Constitucionalismo del bien común
Toca aguardar a que estos vientos de poniente nos alcancen y podamos disfrutar pronto de ese bien común constitucional que merecemos
Mientras los debates constitucionales se siguen centrando aquí en la manera más burda de controlar al órgano encargado de velar por la suprema legalidad, o en Sudamérica les da por proponer extravagancias venturosamente desbaratadas a veces por las urnas, hay sociedades que prefieren plantear cuestiones profundas sobre su forma de regirse. En Estados Unidos, donde cuentan con el segundo texto fundamental más longevo del mundo, llevan décadas discutiendo acerca de su interpretación como los fundadores de la nación quisieron, o si por el contrario cabe actualizarla al compás de los tiempos.
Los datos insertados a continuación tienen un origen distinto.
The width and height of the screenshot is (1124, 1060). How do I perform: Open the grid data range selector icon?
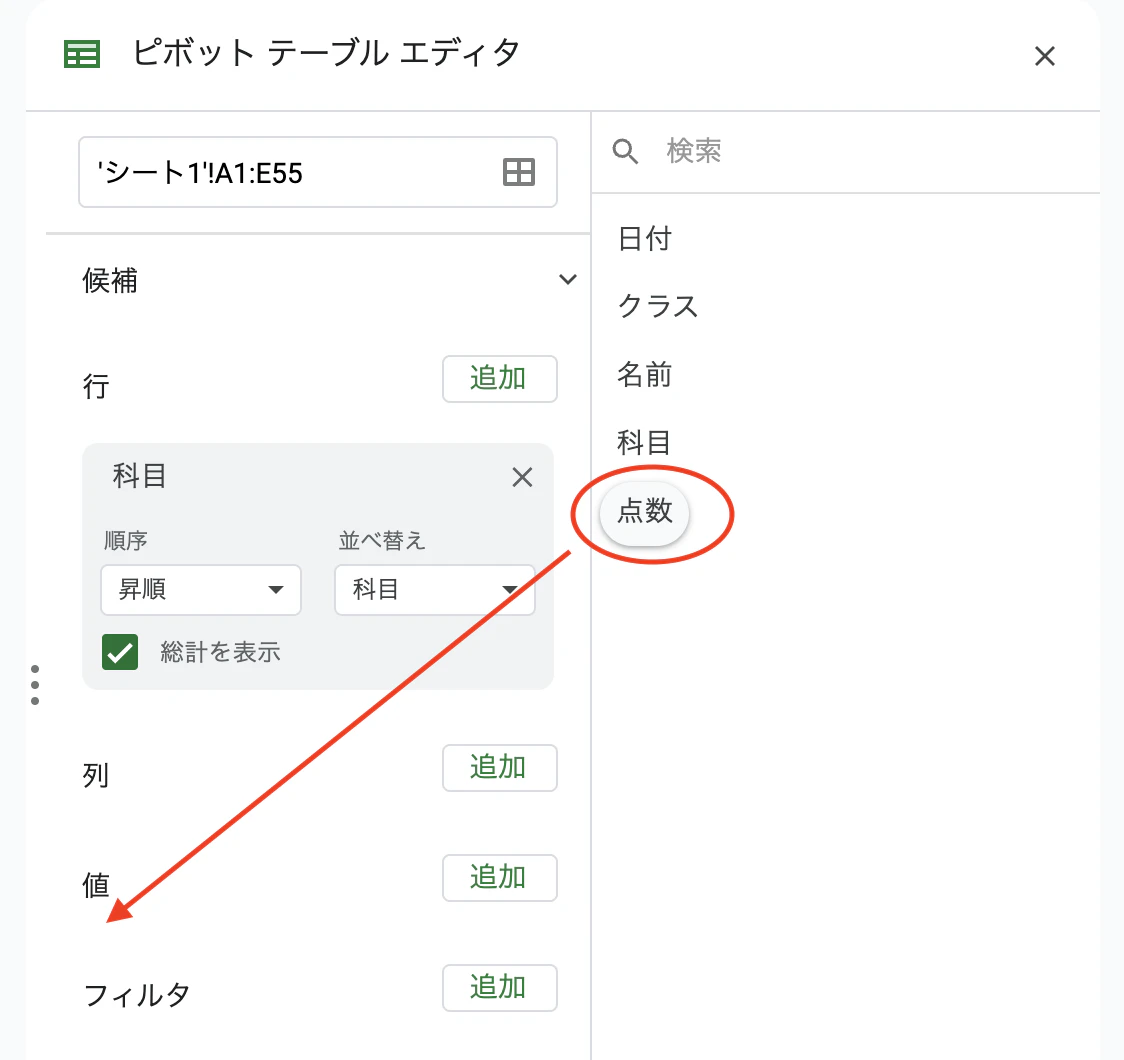click(x=518, y=172)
En esta polémica, de un calado indudable, no han faltado desarrollos doctrinales incluso de puertas afuera del derecho, procedentes de algunos de los principales pensadores contemporáneos, como Rawls.
Cuando creíamos que ya estaba todo dicho en este terreno, ha irrumpido en escena la propuesta imaginativa y audaz de un maduro jurista de Harvard, Adrian Vermeule, que desde hace un par de años viene insistiendo en el denominado «constitucionalismo del bien común», un sugerente retorno al iusnaturalismo o a un ordenamiento fundado en valores capaces de enfrentar los problemas que se resisten al positivismo o a los que creen que toda Constitución debe responder siempre al espíritu que inspiró a sus redactores.
Lo más atrayente del planteamiento vermeuliano, aparte de su sólida construcción, es que vuelve a poner sobre el tapete que existe otra forma de ver las cosas, lejos de la fría dicción de la norma en la que tiene que caber cualquier contenido aunque sea una «corrupción de ley» como sostenía el tomismo. O de que los asuntos jurídicos deben ser resueltos como lo harían aquellos que idearon el derecho aplicable, pese a que hayan transcurrido siglos desde entonces.
Las interesantes consideraciones de este prestigioso docente norteamericano no han tardado en ser censuradas desde distintos frentes. Liberales como Fukuyama le acusan de dar alas a sistemas democráticos «iliberales», como los polacos o húngaros actuales, rayanos para él en la teocracia. Y también desde la propia óptica conservadora estadounidense se critican sus razonamientos, en especial por aquellos que se aferran al originalismo de sus venerados padres de la patria, como sucedió con el gran juez que fue Antonin Scalia, al que por cierto sirvió el propio Vermeule como ayudante en la Corte Suprema de Washington.
Desde luego, no le falta razón a este eminente autor cuando argumenta –siguiendo a intelectuales de fuste a los que tanto recuerda, como Carl Schmitt–, que existe un mundo más allá del puro legalismo que lo aguanta todo, de la exégesis ajustada al puro momento, o de la estricta sujeción a lo que habrían dicho los forjadores de una nación en un determinado caso. Y también ha de reconocerse que el beneficio colectivo derivado de la aplicación correcta de los conceptos morales suele justificar con creces que no sean necesariamente secundados por sus destinatarios, aunque sea algo recomendable.
Más complicado se me antoja llevar a la práctica estas ideas en sociedades tan a menudo hostiles a cualquier iniciativa que huela a lo que Vermeule sugiere. En el derecho internacional contamos con alguna que otra experiencia de éxito, como las que amparan las garantías elementales o básicas del ciudadano, que no admiten excepciones en ningún rincón del planeta. Quizá ese modelo pueda servirnos para ir recuperando el espacio perdido por el derecho natural en Occidente, junto al imprescindible reverdecimiento social y cultural del humanismo cristiano allí donde ha sentado sus raíces desde hace milenios, persuadiendo de nuevo sobre su enorme eficacia y utilidad incluso en exclusivos términos materiales.
¿Cabría defender estos criterios en España? Ayuda poco que el foco continúe situándose no en este constitucionalismo del bien común sino en el particular –y malo– del que pasajeramente gobierna. Y que se propongan modificaciones legales por genuinos cálculos coyunturales políticos, sin responder a interés general alguno. O que ni siquiera se apele ya a la voz autorizada de los constituyentes, obsesionados como estaban en que la casa se levantara entre todos, en ese gigante abrazo nacional como el que Juan Genovés quiso retratar la reconciliación operada por la Transición.
Pero, como la esperanza es lo último que se pierde, toca aguardar a que estos vientos de poniente nos alcancen y podamos disfrutar pronto de ese bien común constitucional que merecemos.